Reclined back in his seat, silently taking it all in as he stared in the rearview mirror, for someone as risk inclined as Deron, even he had butterflies in his belly knowing full well what was about to happen.

"No," he heard the younger girl snap then giggle nervously as Ronny brazenly tucked his hand between her thighs.

Tapping his left hand on the steering wheel, waiting for the cue to turn the ignition as Ronny continued to flirt with the girl they'd just picked up, Deron couldn't help but smile. Of all the crazy things he'd ever done, nothing compared to this. As hard as he tried, Deron couldn't see the older woman who'd been with the girl sitting beside Ronny, but the fear and apprehension she was giving off was quite palpable in the cramped space.

Meeting eyes with Ronny in the rear view a few moments later, Deron turned over the engine and mumbled, "Here we go", under his breath before putting the van into gear.

__________________________________

A disbelieving gurgle of shock belched from Grace's lungs the first time she looked over and saw the man put his hands between Melody's thighs. To Grace's ever lasting horror, Melody seemed to be taking it in stride. Even though she put her hands out and fended off the guy's first few attempts, it didn't seem to be deterring him in the least.

Despite her words being lodged in her throat, the expression on Grace's face clearly showed her disgust.

"We should have left your mom back at the car," Ronny whispered into Melody's ear, loud enough for Grace to clearly hear.

"Uhhh..she's not my mom," Melody sighed back, squirming slightly but still keeping an amazing aura of calm.

"She's gonna be my mother-in-law," Melody added dryly. "I'm engaged to her son."

"Oh," the well built young man nodded dismissively before tucking his right hand back down to the smooth denim thigh of Melody's jeans.

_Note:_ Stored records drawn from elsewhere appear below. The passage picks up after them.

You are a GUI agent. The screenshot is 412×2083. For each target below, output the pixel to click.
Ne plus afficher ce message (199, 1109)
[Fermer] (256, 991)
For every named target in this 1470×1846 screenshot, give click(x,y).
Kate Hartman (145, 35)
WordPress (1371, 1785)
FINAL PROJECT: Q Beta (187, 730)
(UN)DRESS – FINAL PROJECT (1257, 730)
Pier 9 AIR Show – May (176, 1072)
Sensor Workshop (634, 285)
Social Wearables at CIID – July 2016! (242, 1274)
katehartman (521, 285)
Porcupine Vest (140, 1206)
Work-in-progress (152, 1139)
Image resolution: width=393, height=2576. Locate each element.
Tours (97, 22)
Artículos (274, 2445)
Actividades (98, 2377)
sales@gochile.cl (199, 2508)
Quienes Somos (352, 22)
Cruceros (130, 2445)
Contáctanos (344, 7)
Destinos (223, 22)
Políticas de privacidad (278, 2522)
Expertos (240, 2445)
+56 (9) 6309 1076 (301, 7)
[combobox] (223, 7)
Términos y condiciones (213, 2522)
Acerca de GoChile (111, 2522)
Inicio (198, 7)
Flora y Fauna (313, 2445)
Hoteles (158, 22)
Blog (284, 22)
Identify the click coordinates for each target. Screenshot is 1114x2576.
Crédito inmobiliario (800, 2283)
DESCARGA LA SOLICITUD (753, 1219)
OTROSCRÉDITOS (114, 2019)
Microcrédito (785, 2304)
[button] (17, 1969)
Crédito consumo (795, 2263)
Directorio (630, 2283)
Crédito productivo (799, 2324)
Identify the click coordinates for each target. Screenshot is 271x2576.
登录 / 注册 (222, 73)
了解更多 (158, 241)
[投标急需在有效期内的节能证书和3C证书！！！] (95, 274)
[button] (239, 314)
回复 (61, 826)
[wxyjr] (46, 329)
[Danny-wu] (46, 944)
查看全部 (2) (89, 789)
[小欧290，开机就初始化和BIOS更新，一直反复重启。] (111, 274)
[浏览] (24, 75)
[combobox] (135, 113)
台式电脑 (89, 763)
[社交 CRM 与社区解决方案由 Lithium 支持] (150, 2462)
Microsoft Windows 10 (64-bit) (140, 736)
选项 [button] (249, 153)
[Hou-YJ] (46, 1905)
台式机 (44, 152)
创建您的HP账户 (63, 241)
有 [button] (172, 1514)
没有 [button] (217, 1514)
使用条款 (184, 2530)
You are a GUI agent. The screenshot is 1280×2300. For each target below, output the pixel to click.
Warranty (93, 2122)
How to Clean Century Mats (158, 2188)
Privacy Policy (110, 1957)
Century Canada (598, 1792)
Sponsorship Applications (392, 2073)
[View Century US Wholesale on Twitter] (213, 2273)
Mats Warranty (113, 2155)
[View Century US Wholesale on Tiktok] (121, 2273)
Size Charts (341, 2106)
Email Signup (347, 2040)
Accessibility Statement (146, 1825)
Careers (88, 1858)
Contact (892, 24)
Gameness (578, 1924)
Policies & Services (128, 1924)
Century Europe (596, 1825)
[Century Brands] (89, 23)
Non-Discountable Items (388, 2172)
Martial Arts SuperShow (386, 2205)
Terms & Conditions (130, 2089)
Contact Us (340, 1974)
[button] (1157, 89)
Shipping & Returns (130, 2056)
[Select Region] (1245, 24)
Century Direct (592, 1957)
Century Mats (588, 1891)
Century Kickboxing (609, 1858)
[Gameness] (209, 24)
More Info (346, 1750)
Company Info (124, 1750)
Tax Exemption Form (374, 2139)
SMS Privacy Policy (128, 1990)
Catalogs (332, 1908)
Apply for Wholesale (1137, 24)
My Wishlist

Having the van lurch to life beneath her only added to Grace's discontent.

"STOP," she wanted to scream but couldn't.

They had, after all, agreed to drive her and Melody up the highway a little until she could get a line out. "...Or just leave you two bludgeoned to death in a culvert," the snide voice of Grace's inner reason merrily reminded.

Looking down at the face of her cellphone, there were still no bars. The emptiness of that image only intensified when she felt the tires of the van slip back up on the pavement as the kid driving merged back into traffic. Raising her head as the van accelerated, Grace looked up just in time to see the man beside Melody once again try picking her locks.

"Her knees are a little further apart than they were the first time he tried," she drearily noted, even though on the surface it still appeared Melody was rebuking his efforts.

"You've still got the mace in your purse," Grace told herself re-assuredly, but what was she going to do, spray a guy who was driving 70mph up the highway or blind a guy who was clearly high and trying to get a little frisky with an openly flirtatious girl.

A couple more miles up and Grace could call 911 if she had to. With every subsequent roll of the tires however, Grace began to feel she'd never get the chance.

"Just open the door and fling yourself out," she thought for the briefest of moments, knowing a few broken bones would heal in time. A slit throat wouldn't. Then a tractor-trailer sped by to Grace's left, causing her to aimlessly drop her hands back down to her lap.

Swiveling her gaze back towards Melody, the urge to hurl herself from the van quickly returned. It was as if the girl was transforming into something inhuman before her very eyes. It was clear Melody's knees were drifting further apart, and now the girl had shifted her posture until she was openly facing the creep beside her.